# Digitrax Throttle / Panel



## MikeL (Mar 21, 2015)

Hi everyone,

My first attempt at wiring my DCC went very well - I am very happy. I've just bought a Digitrax UP5 Panel and UT4 Throttle and will begin installing tomorrow. 

Just to be sure:
I connect the Zephyr with the UP5 with the telephone jack-like wire
I connect the UP5 from my bus-line. Can I splice the two wires from anywhere on the bus-line (close to the throttle of course? Do I keep the same wiring: if the inside track is connected to Prog A and the outside track to Prog 2 on the Zephyr, I assume I do the same for the UP5?

Any tips on how to hold the afix the throttle to my benchwork / fascia?

Mike


----------



## Magic (Jan 28, 2014)

You do not connect the UP5 or anything else to your DCC buss wiring, that is for track power only. 
The loconet cable is all you need to connect to the UP5, no power is needed. 
The loconet net cable will plug in to the rear of the UP5 from one of the plug ins on the rear of the Zephyr marked loconet A or B. 

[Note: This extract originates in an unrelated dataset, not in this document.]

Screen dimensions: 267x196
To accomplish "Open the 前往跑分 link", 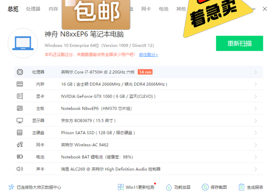I will pos(148,55).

Your UT4 throttle will plug into the front of the UP5

Telephone cable is 4 wire cable, loconet cable has 6 wires and the ends need to be put on a certain way. 
I had my cables made so I'm not too sure about how the ends must go on. 

I mounted my UP5 away from the Zephyr, more or less on the other side of the layout. 
The Zephyr is for switching operations and the remote throttle is for mainline running.

I just made a small mount from some thin plastic and mounted it under the fascia.

Magic


----------



## MikeL (Mar 21, 2015)

Magic said:


> You do not connect the UP5 or anything else to your DCC buss wiring, that is for track power only.
> The loconet cable is all you need to connect to the UP5, no power is needed.
> The loconet net cable will plug in to the rear of the UP5 from one of the plug ins on the rear of the Zephyr marked loconet A or B.
> 
> ...


Thank you very, very much Magic! I followed your instructions and now have a fully functional UT4. I either misunderstood my LHS or they didn't explain it properly - there's a very good chance it is the former.

You have a great layout by the way. Are there any photos of how you store your throttle?

Mike


----------



## Magic (Jan 28, 2014)

Glad you got everything sorted out, they're a nice easy little throttle. Have fun with it. :smilie_daumenpos:

I just built a small shelf under the layout for my throttles.
Like so. The second one is a 402D radio throttle. 








Thanks, it's coming along rather slowly at this time, ballasting is no fun and summer activities are leaving little time for the layout.

Magic


----------